— Begin Supplied entries —

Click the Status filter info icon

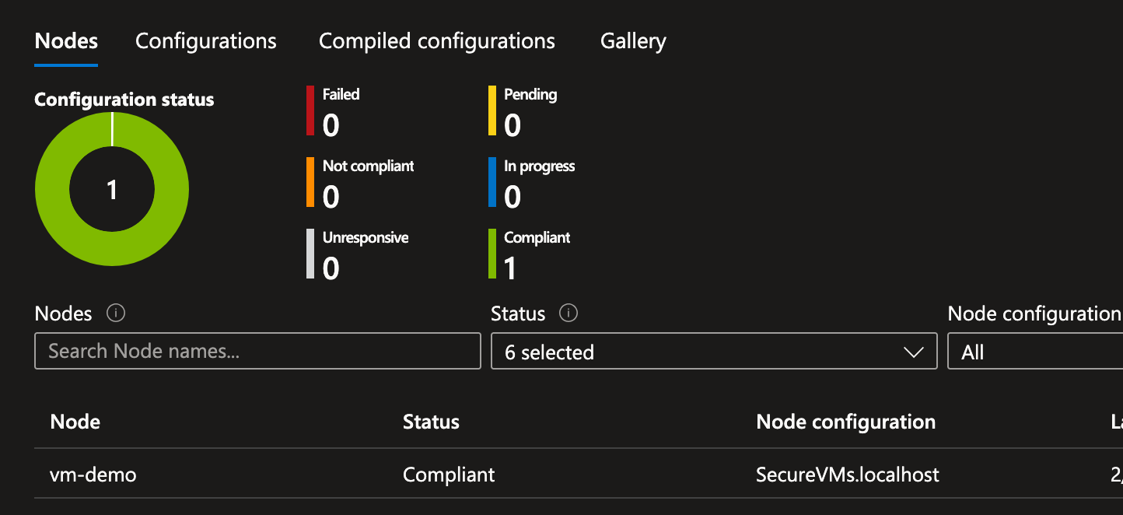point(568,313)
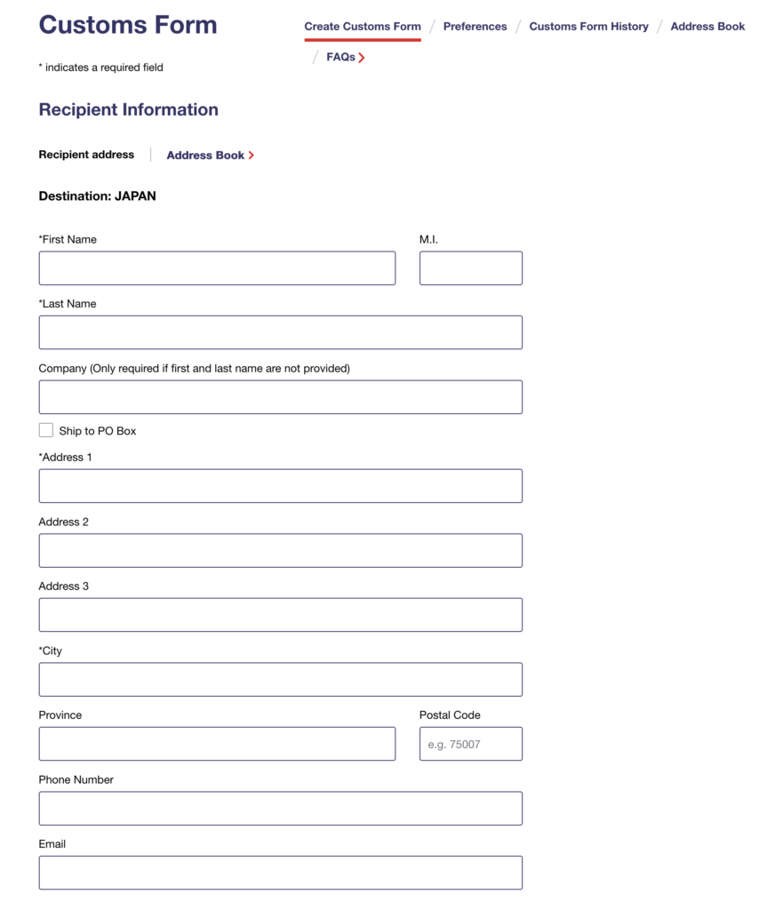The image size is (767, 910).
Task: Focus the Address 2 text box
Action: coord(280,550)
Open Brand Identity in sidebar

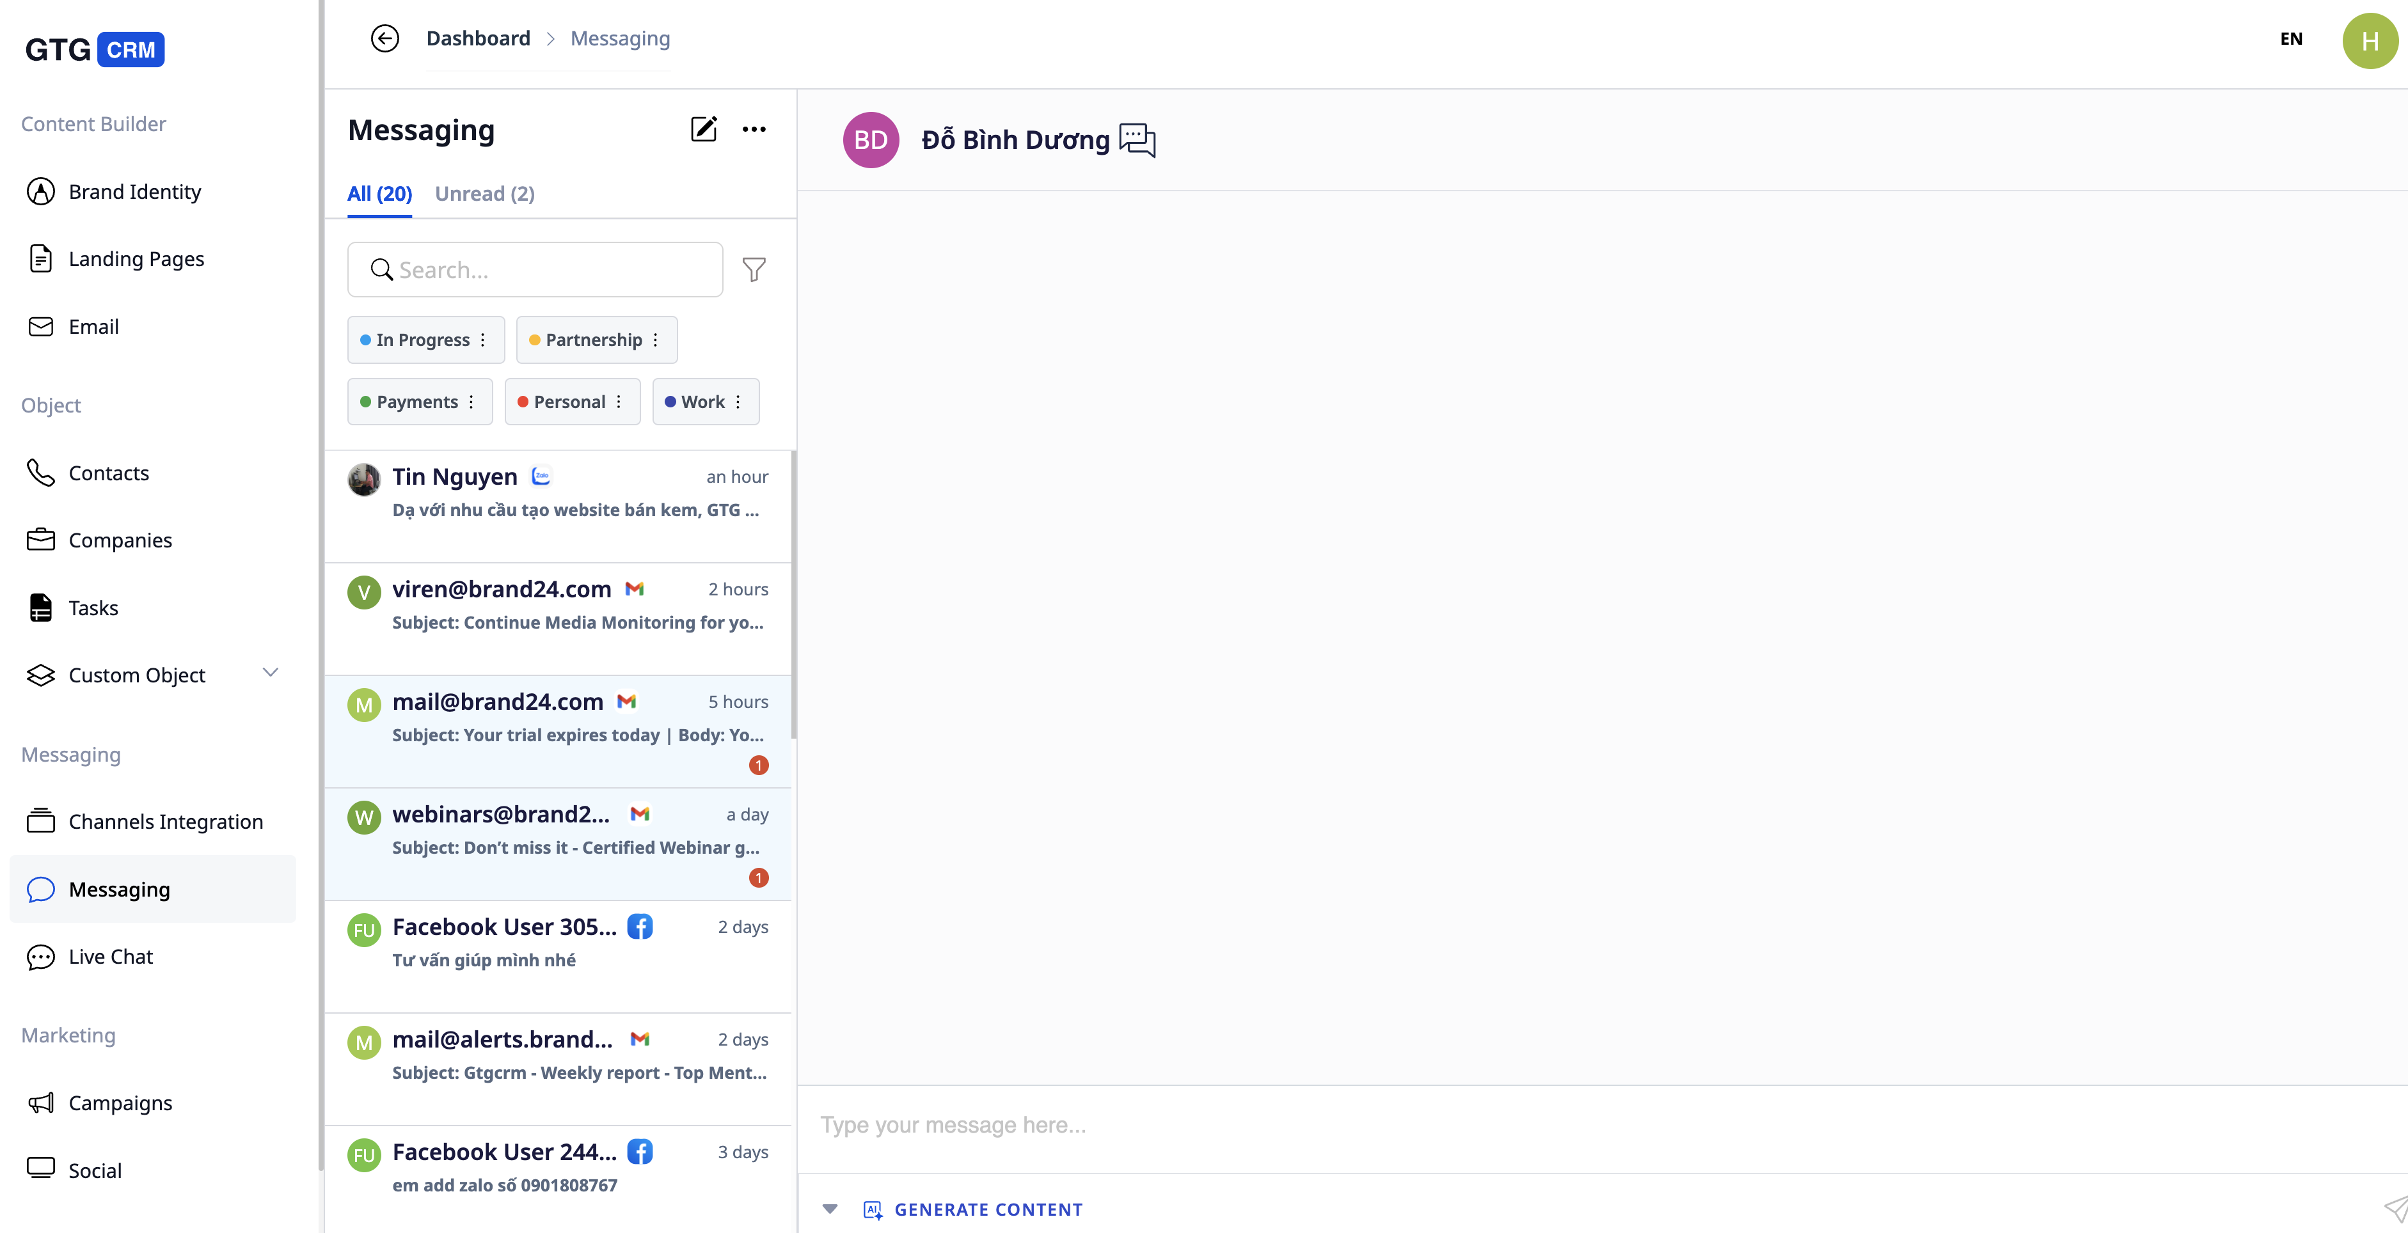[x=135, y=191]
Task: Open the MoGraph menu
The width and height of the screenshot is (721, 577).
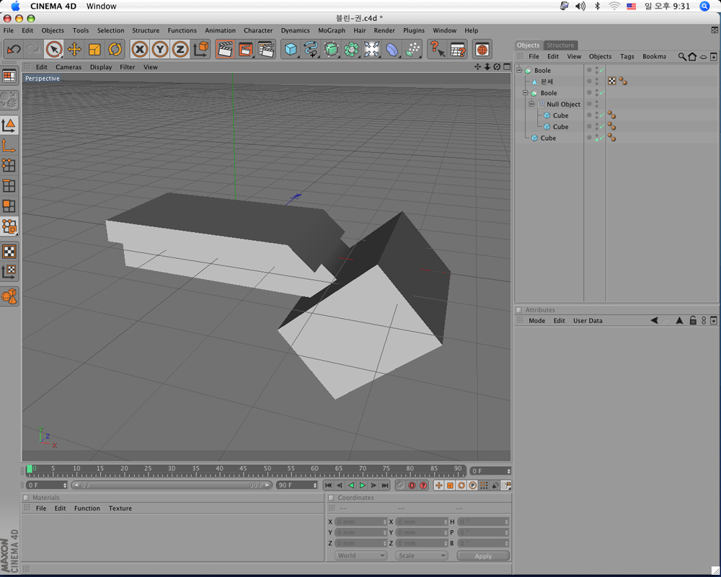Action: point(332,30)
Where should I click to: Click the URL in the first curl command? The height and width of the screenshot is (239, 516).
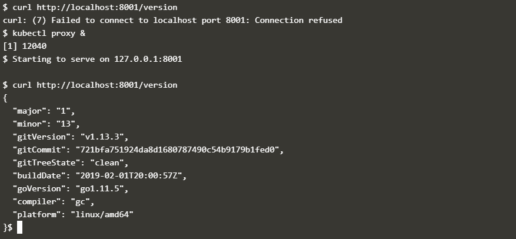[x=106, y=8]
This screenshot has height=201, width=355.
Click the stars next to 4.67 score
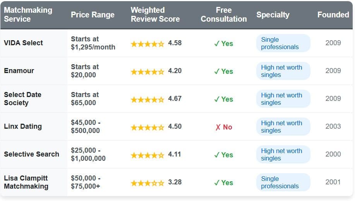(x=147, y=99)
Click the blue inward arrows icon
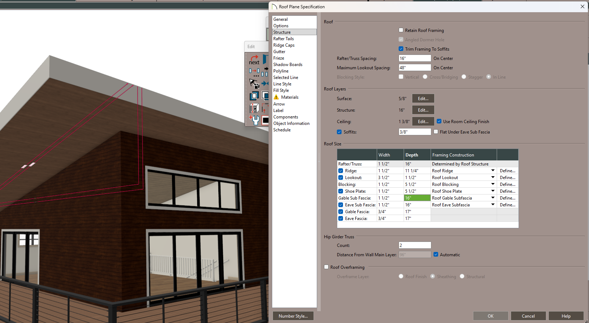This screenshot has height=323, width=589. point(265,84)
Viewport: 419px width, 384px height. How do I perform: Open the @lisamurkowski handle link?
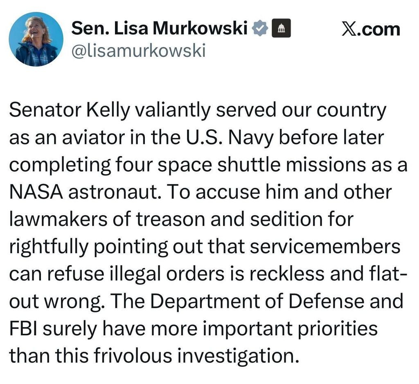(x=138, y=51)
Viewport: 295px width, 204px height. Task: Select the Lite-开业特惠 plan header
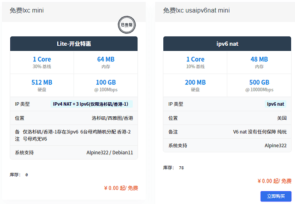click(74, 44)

— End Supplied entries —

#### The exercise:
Copy out every line of the records above word for word, leaving out the pictures.

#### Solution:
Click the Status filter info icon

point(568,313)
The image size is (767, 910).
Task: Focus the Address 2 text box
Action: coord(280,550)
Open Brand Identity in sidebar

[x=135, y=191]
Task: Open the MoGraph menu
The width and height of the screenshot is (721, 577).
Action: point(332,30)
Where should I click to: Click the URL in the first curl command? The height and width of the screenshot is (239, 516).
[x=106, y=8]
This screenshot has height=201, width=355.
Click the stars next to 4.67 score
(x=147, y=99)
Click the blue inward arrows icon
This screenshot has height=323, width=589. point(265,84)
Viewport: 419px width, 384px height. How do I perform: Open the @lisamurkowski handle link?
(x=138, y=51)
Viewport: 295px width, 204px height. Task: Select the Lite-开业特惠 plan header
click(74, 44)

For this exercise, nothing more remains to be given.